Later, Carrington secretly uses plasma from the infirmary to incubate and nourish seedlings he has taken from the arm, failing to advise his colleagues or Capt Hendry of what he has done, or of the now-dead bodies of Olsen and Auerbach, drained of blood. Dr Stern (Eduard Franz) is almost killed, but escapes to warn the others. Nikki reluctantly updates Hendry when he asks about missing plasma. Hendry confronts Carrington, where he sees that the creature’s planted seed pods have grown at a tremendous rate — and need blood. Dr Wilson (Everett Glass) advises Carrington that he hasn’t slept, but Carrington is unconcerned. The creature returns and the USAF crew, after failing to affect it with firearms, trap it in the greenhouse. The scientists soon realize that the wounded creature will need more blood, and that it will not be confined for long.

Nikki notes that the temperature inside the station is dropping quickly, and Hendry relates that it’s probably due to a cut fuel line. The creature soon escapes and breaks back into the camp. But Captain Hendry and his men, following a suggestion from Nikki about how to deal with vegetables, set it alight with kerosene and it flees into the night.

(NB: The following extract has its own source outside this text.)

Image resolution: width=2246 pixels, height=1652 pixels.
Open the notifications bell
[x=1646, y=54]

The cold forces the scientists and the airmen to make a final stand in the generator room. The crew chief suggests that electricity is hotter than flaming kerosene, and they immediately create a walkway trap for the creature using high voltage electricity on overhead leads as a weapon. The group carries anything they can use to defend themselves. Lt McPherson (Robert Nichols) wonders aloud if the creature can read their minds. Lt Dykes (James R. Young), carrying a pickaxe comments, “He’ll be real mad when he gets to me”. As the creature advances on them, Carrington twice tries to stop the creature’s demise; once by shutting off the power, and the second by running out onto the trap and trying to reason with the creature. He fails and the creature throws him aside to suffer a minor injury.

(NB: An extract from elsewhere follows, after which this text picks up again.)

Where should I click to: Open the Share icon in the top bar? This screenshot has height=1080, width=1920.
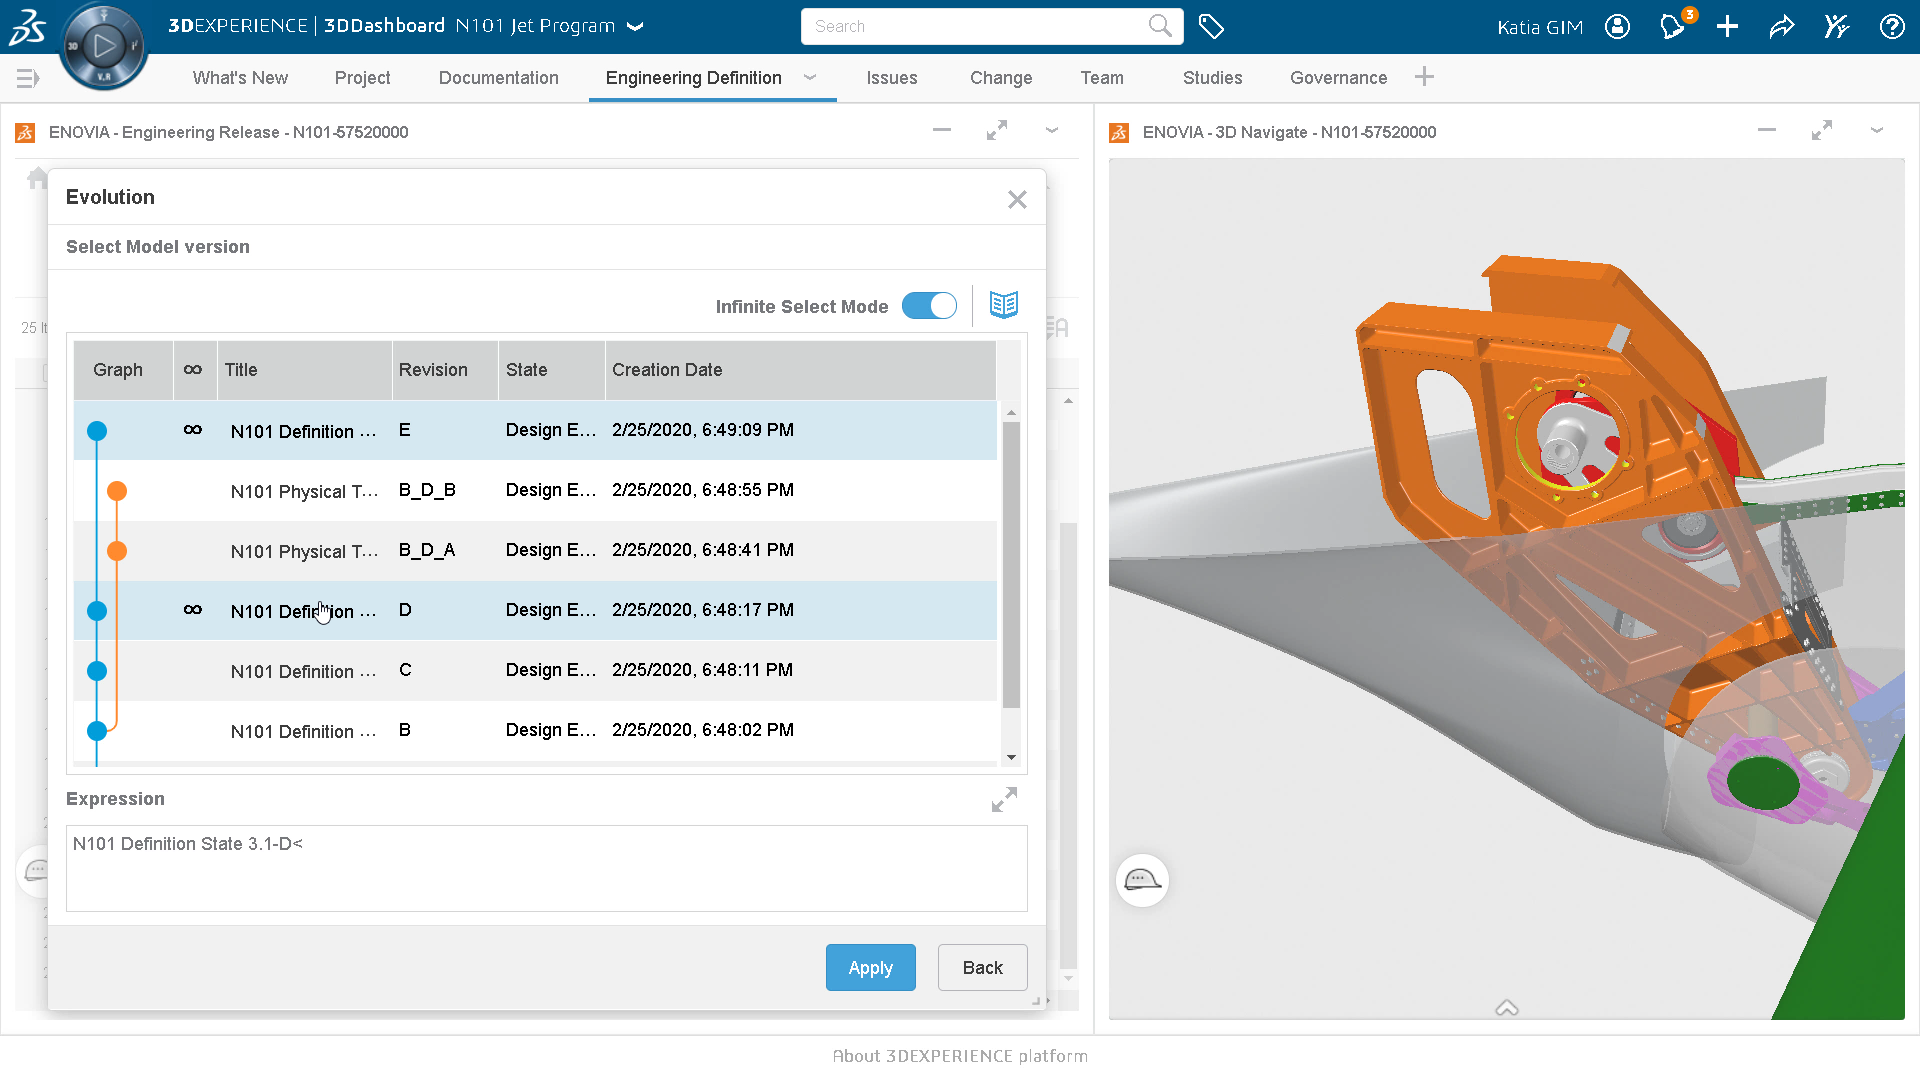pyautogui.click(x=1782, y=26)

The creature is electrocuted, shrinking to a husk as it is killed. Its seedlings are also destroyed. As the film closes, Hendry and Nikki are set to become engaged as Scotty files his “story of a lifetime” by radio, imploring his listeners to “Watch the skies!”


I just watched this film for the first time this afternoon and have to say that for the first time. I was not impressed with a classic film. Maybe it was the high expectations I had for it, since it is a classic sci-fi film, but it just didn’t deliver.

For the most part, this picture is just flat out boring. I hate to use those words when describing a film in this genre, but its true. For a film that is about an hour and a half, it takes almost an hour to get anything going. Citizen Kane has more exciting things going on the same span of time, which is quite sad.

The film focuses exclusively on the military personnel at an Alaskan outpost. I can’t recall what they are doing up there, but the decision to focus on them is not necessarily a bad thing, per se, but for the most part this felt like a military propaganda movie by their choice to do so.

James Arness, of Gunsmoke fame, plays the monster (who is only on-screen for maybe a total of 5 minutes).I don’t have any criticism for his performance, but there isn’t enough of it there to critique in a positive or negative way.

I wish I could say that I loved this film and that you should rush out and see it, but that would make me a liar. I was dozing off as I sat and watched this. It was quite painful. No, this isn’t the worst movie ever made, but it isn’t that great. See it if you must, but keep in mind, its not that great.